[ZBXNEXT-2452] "Multiple PROBLEM events generation" and Timer process Created: 2014 Sep 09  Updated: 2025 Apr 21

Status: Open
Project: ZABBIX FEATURE REQUESTS
Component/s: Server (S)
Affects Version/s: 2.0.12, 2.2.6, 3.0.13, 3.2.10, 3.4.4, 4.0.32, 5.0.14, 5.4.3
Fix Version/s: None

Type: Change Request Priority: Major
Reporter: Constantin Oshmyan Assignee: Unassigned
Resolution: Unresolved Votes: 43
Labels: multiple, timer, triggers, usability
Remaining Estimate: Not Specified
Time Spent: Not Specified
Original Estimate: Not Specified
Environment:

Trigger with "Multiple PROBLEM events generation" in combination with timer-related functions: nodata(), date(), dayofmonth(), dayofweek(), time(), now()

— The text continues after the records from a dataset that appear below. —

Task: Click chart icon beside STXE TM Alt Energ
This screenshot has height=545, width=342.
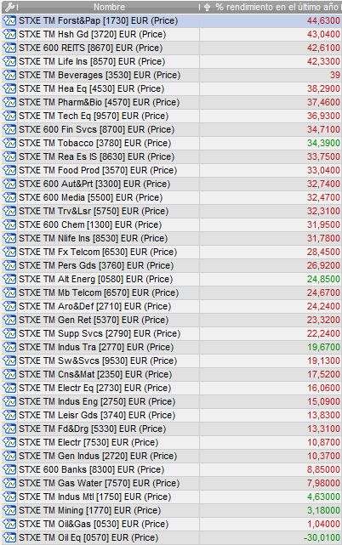Action: coord(9,279)
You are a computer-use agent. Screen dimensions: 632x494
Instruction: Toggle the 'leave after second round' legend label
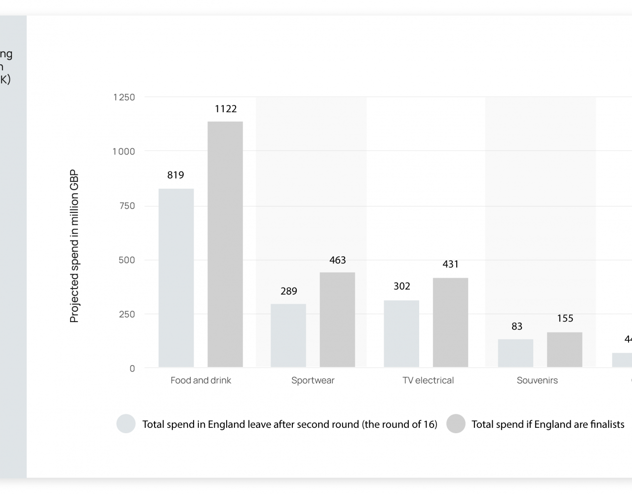[x=289, y=424]
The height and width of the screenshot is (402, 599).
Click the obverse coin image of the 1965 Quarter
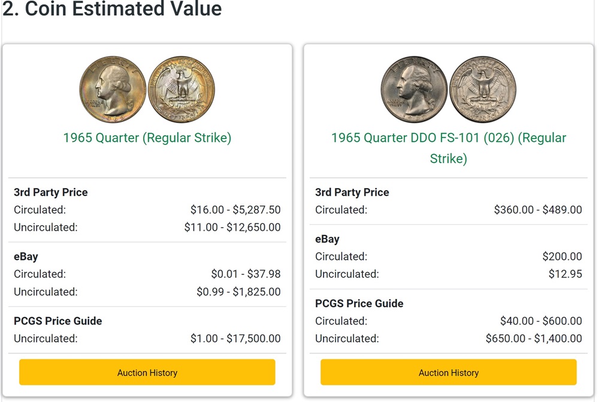click(111, 89)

Attachments: File ZBXNEXT-2452-6.0.diff     File ZBXNEXT-2452-6.4.diff     File ZBXNEXT-2452-6.5.diff     PNG File image-2025-04-21-12-10-49-978.png    
Issue Links:
Duplicate
is duplicated by ZBX-23796 Excsessive trigger event creation whi... Closed
Sub-task

 Description   

According to documentation:

If time-based functions (nodata(), date(), dayofmonth(), dayofweek(), time(), now()) are used in the expression, the trigger is recalculated every 30 seconds by a Zabbix timer process. If both time-based and non-time-based functions are used in an expression, it is recalculated when a new value is received and every 30 seconds.

It is good practice; however, there is a problem if trigger has option "Multiple PROBLEM events generation" turned ON. In this case there is a possibility that the timer process could generate "trigger goes to the PROBLEM state" event every 30 second (when all conditions are TRUE, even in the case when no new datas arrived).

My suggestion is the following: all trigger calculations performed by the timer process should be made as the "Multiple PROBLEM events generation" option is OFF, independently of its real setting. In other words: if all conditions are TRUE and the trigger is already in the PROBLEM state, the new event should not be generated. At the same time, if some of conditions becomes FALSE and trigger was in PROBLEM state, it should be closed (i.e. event "trigger goes to the OK state" must be generated).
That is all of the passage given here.